Division of Pediatric Pulmonology, Department of Pediatrics, College of Medicine,
Division of Pediatric Pulmonology, Department of Pediatrics, College of Medicine.
Pediatrics. 2020 Apr;145(4). doi: 10.1542/peds.2019-0107. Epub 2020 Mar 12.
The albuterol dropper bottle used to prepare solutions for continuous nebulization contains the preservative benzalkonium chloride (BAC). BAC, by itself, has been shown to cause bronchospasm. We hypothesized that BAC would decrease the therapeutic efficacy of albuterol in patients with acute asthma exacerbations.
We performed a retrospective cohort study comparing the clinical outcomes of patients <18 years of age receiving continuous nebulized albuterol with and without BAC. For the primary end point (duration of continuous albuterol nebulization), we compared the 2 groups with Kaplan-Meier estimate of survival curves, conducted a log-rank test of difference, and adjusted for baseline characteristics using multivariable Cox regression. A value <.05 was considered significant.
A total of 477 patients were included in the analysis (236 exposed to BAC and 241 controls).
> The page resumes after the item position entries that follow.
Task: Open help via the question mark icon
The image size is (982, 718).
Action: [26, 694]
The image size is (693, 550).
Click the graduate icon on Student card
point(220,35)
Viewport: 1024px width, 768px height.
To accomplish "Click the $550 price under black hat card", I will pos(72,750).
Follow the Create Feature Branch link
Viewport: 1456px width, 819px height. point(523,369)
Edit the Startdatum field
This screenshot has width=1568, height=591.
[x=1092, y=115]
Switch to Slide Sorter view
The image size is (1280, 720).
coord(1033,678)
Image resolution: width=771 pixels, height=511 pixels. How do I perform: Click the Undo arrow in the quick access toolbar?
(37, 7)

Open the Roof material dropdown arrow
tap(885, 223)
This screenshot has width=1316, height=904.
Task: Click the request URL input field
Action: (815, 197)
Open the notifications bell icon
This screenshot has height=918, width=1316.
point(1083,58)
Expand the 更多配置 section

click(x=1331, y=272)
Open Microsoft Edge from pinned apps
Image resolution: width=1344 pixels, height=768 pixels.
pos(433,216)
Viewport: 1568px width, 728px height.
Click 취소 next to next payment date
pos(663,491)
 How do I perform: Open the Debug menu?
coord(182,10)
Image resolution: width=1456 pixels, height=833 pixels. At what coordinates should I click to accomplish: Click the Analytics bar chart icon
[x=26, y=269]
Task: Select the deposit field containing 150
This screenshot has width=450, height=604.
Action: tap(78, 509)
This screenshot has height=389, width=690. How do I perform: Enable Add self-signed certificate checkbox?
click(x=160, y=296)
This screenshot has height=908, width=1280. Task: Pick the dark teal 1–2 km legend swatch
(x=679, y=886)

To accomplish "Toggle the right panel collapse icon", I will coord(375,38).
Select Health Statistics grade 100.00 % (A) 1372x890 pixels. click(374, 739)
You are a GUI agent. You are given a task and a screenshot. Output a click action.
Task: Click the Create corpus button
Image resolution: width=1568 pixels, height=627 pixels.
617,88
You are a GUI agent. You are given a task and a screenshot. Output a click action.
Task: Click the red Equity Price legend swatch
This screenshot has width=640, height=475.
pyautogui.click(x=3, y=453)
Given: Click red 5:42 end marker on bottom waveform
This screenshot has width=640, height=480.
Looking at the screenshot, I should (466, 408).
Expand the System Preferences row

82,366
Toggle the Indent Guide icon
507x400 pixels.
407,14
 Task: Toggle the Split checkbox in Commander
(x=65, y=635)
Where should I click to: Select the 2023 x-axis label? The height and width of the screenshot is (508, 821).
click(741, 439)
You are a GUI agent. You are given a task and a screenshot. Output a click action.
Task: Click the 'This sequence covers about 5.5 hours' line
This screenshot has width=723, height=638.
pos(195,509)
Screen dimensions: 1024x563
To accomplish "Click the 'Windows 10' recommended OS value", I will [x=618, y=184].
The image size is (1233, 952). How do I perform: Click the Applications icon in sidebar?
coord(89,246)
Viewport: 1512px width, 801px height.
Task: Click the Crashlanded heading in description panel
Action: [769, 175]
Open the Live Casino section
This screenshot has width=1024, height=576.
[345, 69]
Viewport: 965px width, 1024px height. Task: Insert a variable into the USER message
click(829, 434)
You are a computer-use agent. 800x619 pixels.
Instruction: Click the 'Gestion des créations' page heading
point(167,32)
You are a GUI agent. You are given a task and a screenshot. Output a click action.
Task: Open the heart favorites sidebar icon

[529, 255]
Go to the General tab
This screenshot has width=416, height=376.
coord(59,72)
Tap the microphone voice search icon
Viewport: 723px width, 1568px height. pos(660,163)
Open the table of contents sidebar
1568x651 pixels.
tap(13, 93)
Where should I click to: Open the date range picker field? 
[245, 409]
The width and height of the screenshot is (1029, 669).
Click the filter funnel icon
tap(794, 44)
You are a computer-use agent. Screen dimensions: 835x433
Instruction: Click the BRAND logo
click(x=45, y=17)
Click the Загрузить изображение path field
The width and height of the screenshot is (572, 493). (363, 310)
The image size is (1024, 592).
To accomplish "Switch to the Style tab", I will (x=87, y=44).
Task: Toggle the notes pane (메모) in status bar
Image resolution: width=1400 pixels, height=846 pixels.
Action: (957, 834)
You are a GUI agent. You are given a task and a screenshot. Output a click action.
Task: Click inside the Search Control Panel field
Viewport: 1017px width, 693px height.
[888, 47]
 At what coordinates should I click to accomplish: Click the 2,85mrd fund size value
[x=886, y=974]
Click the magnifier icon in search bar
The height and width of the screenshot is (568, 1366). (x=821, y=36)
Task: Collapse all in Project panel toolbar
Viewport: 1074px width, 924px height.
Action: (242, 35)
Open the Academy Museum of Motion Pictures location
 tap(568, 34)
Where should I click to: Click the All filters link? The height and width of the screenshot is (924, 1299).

The duration of continuous nebulization was significantly longer in the BAC group than in the control group (median of 9 vs 6 hours; 15.7% required continuous nebulization compared to 5.8% of controls at 24 hours). The control group was 79% more likely to stop continuous nebulization at any particular point in time (hazard ratio 1.79; 95% confidence interval: 1.45 to 2.22; < .001) and 43% more likely to stop additional respiratory support (hazard ratio 1.43; 95% confidence interval: 1.16 to 1.75; < .001).
BAC is a functional albuterol antagonist associated with a longer duration of continuous albuterol nebulization treatment and additional respiratory support, suggesting that preservative-free albuterol formulations are safer for use in continuous nebulization.
用于制备持续雾化溶液的沙丁胺醇滴管瓶含有防腐剂苯扎氯铵(BAC)。BAC 本身已被证明会引起支气管痉挛。我们假设 BAC 会降低急性哮喘发作患者沙丁胺醇的治疗效果。
我们进行了一项回顾性队列研究,比较了接受持续雾化沙丁胺醇治疗且含有和不含有 BAC 的<18 岁患者的临床结局。对于主要终点(持续沙丁胺醇雾化的持续时间),我们通过生存曲线的 Kaplan-Meier 估计值比较了两组,进行了对数秩检验差异,并使用多变量 Cox 回归调整了基线特征。 <.05 被认为具有统计学意义。
共有 477 名患者纳入分析(236 名暴露于 BAC,241 名对照)。BAC 组的持续雾化时间明显长于对照组(中位数分别为 9 小时和 6 小时;24 小时时,15.7%需要持续雾化,而对照组为 5.8%)。对照组在任何特定时间停止持续雾化的可能性高 79%(风险比 1.79;95%置信区间:1.45 至 2.22; <.001),停止额外呼吸支持的可能性高 43%(风险比 1.43;95%置信区间:1.16 至 1.75; <.001)。
BAC 是一种功能性的沙丁胺醇拮抗剂,与持续雾化沙丁胺醇治疗时间延长和额外的呼吸支持有关,这表明不含防腐剂的沙丁胺醇制剂在持续雾化治疗中更安全。